Hitze und kein Wasser: Sitzt die Landwirtschaft von morgen auf dem Trockenen?

Die Schweizer Bauern werden in Zukunft zunehmend mit Hitzeperioden und Wasserknappheit kämpfen. Ein Pilotprojekt im Kanton Aargau will herausfinden, was es für eine klimaresiliente Landwirtschaft braucht.

Text: Roland Fischer

Gemüseanbau im Kanton AG
Gemüseanbau im Hitzesommer 2022: Ein Feld im Kanton Aargau wird bewässert.

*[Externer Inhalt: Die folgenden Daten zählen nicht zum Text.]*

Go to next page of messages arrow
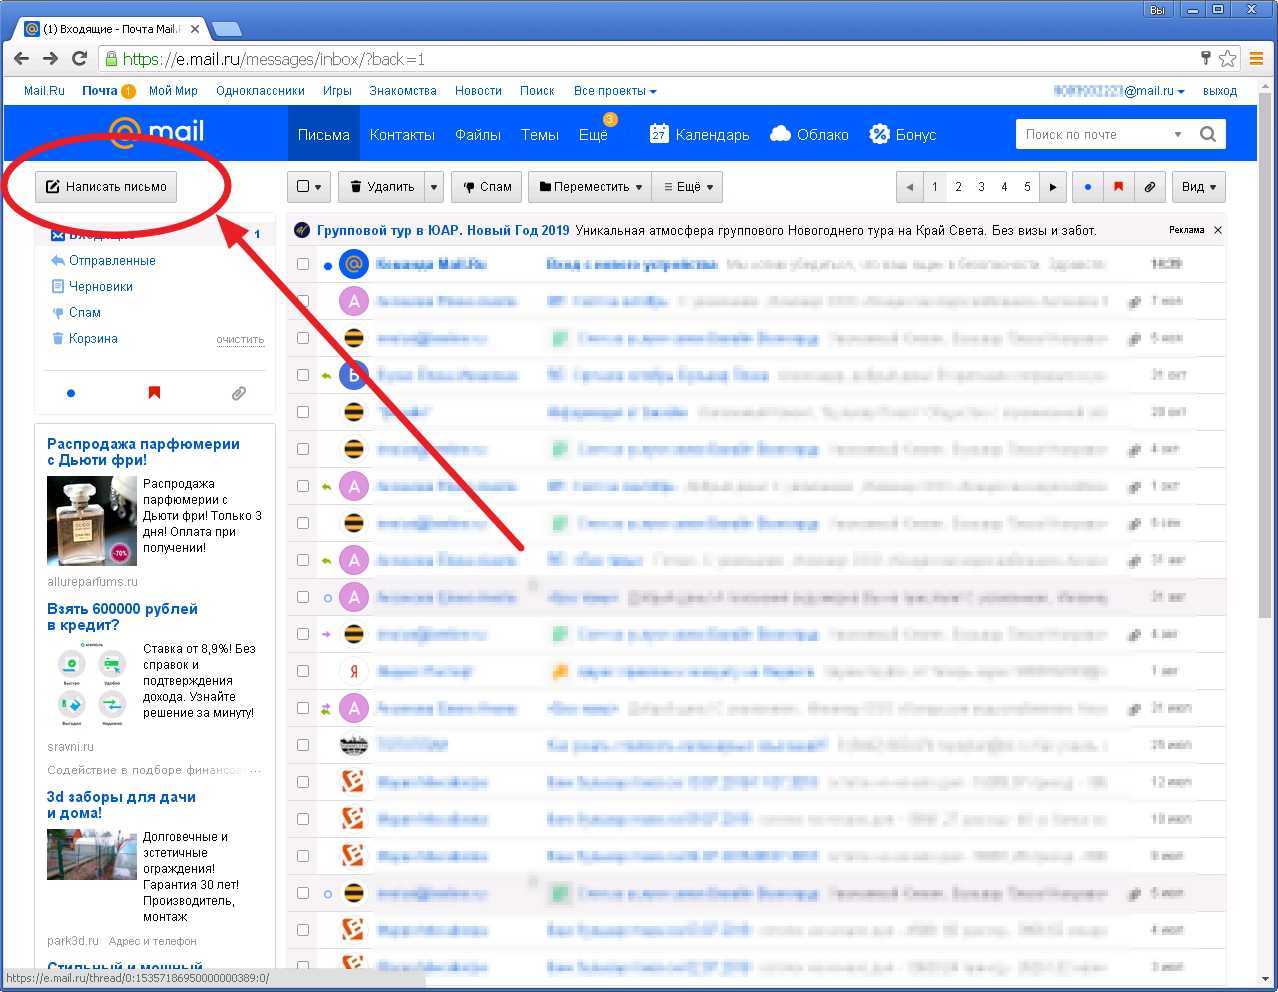1278x992 pixels. [x=1052, y=187]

Othmarsingen (AG), im August 2060. Die Bünz ist nur noch ein Rinnsal, kein Bauer käme auf die Idee, Wasser aus diesem Bach herauszu­holen, wie man das bis in die 2020er-Jahre hinein noch getan hatte. Das Thermometer kratzt die 40-Grad-Marke, wochenlang fällt kein Regen. Zum Glück führt die parallel zur Bünz verlaufende Reuss noch genug Wasser. Ausserdem liegt ein grosses Grundwasservorkommen nördlich der Region Bünztal. Inzwischen kommen die Gemüsebauern und -bäuerinnen im Bünztal mit dem Extremwetter ganz gut zurecht, sie haben sich angepasst. Sie haben in Bewässerungssysteme investiert und bauen mehr hitze­resistente Pflanzen an. Die Extreme sind zur Normalität geworden.

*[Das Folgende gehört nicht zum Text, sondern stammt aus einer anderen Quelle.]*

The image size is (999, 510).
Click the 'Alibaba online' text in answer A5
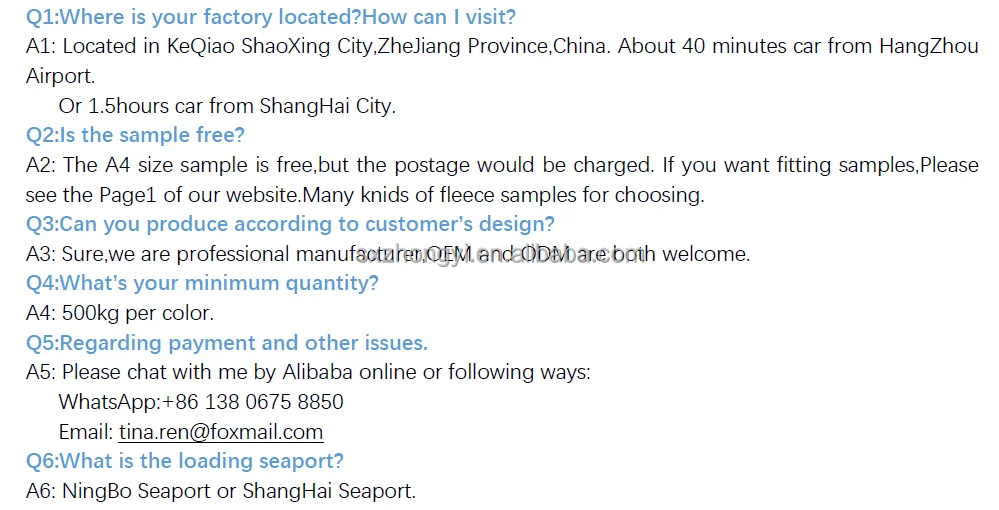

Sieht so etwa die Zukunft der Schweizer Landwirtschaft aus? Das lässt sich pauschal nicht sagen. Was man indes mit ziemlicher Sicherheit sagen kann: Selbst mit konsequenten Klimaschutzmassnahmen wird die mittlere Temperatur im Vergleich zum vorindustriellen Zustand ansteigen, bis 2060 insbesondere in den Sommermonaten um zwei Grad Celsius. Auch bei der Anzahl Hitzetage ist der Anstieg markant, von heute 11 auf 26 pro Jahr. So sieht jedenfalls der klimatologische Grundrahmen aus, wie ihn ein Projekt unter Federführung des Kantons Aargau gesetzt hat. Das Ziel des Projekts «Anpassung als Chance für die Landwirtschaft»: herausfinden, was eine solche Veränderung für die lokalen Bauern und Bäuerinnen bedeutet – und welche Akteure im Anpassungsprozess eine entschei­dende Rolle spielen werden.

Schweiz Bauern unter Druck?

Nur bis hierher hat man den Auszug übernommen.